O Tribunal de Contas reconhece que as parcerias público-privadas no setor da Saúde "geraram poupanças para o Estado", tendo sido "genericamente mais eficientes" do que a média dos hospitais de gestão pública comparável. Num relatório que analisa a performance dos hospitais de Braga, Vila Franca de Xira, Loures e Cascais, o TdC estima que o Estado tenha obtido uma poupança de 203 milhões de euros com estes contratos, mas que, mesmo assim, é menos de um terço do valor inicial estimado, de 671 milhões.

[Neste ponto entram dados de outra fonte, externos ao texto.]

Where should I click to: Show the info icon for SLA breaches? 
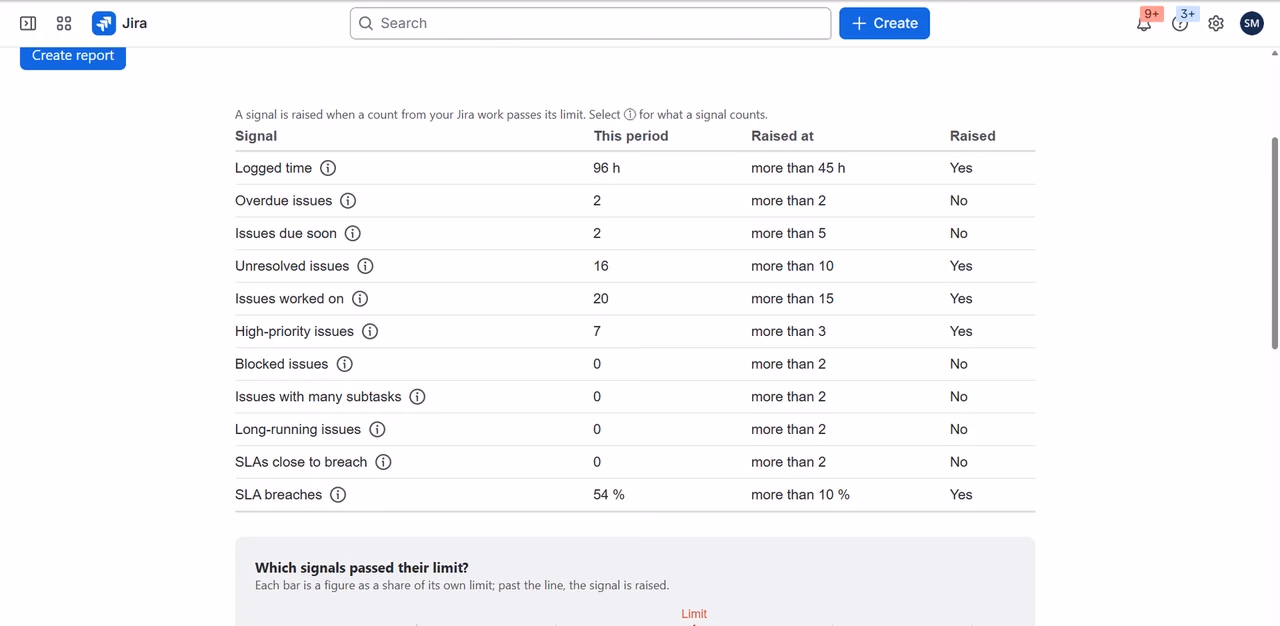pos(338,495)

A notícia é avançada pelo jornal Expresso, que cita as conclusões de um relatório da Unidade Técnica de Acompanhamento de Projetos, do Ministério das Finanças, e que serviu de base ao trabalho do Tribunal de Contas, entidades que conclui que os hospitais com gestão clínica privada "apresentaram, globalmente, indicadores de eficiência económica e operacional superiores à média dos hospitais dos respetivos grupos de benchmarking [referência]". Em 2018, as unidades hospitalares de Braga, Loures e Vila Franca de Xira apresentaram mesmo os mais baixos custos operacionais por doente-padrão, com destaque para Braga que, desde 2013, teve sempre o custo mais baixo: 2280 euros por doente.
A avaliação do desempenho das PPP na gestão hospitalar foi positiva, quer na ótica do Estado, das avaliações externas independentes realizadas e, até, na ótica dos utentes, já que, diz o TdC, "os utentes dos hospitais geridos em PPP estão protegidos por padrões de qualidade mais exigentes do que os aplicados na monitorização dos hospitais de gestão pública".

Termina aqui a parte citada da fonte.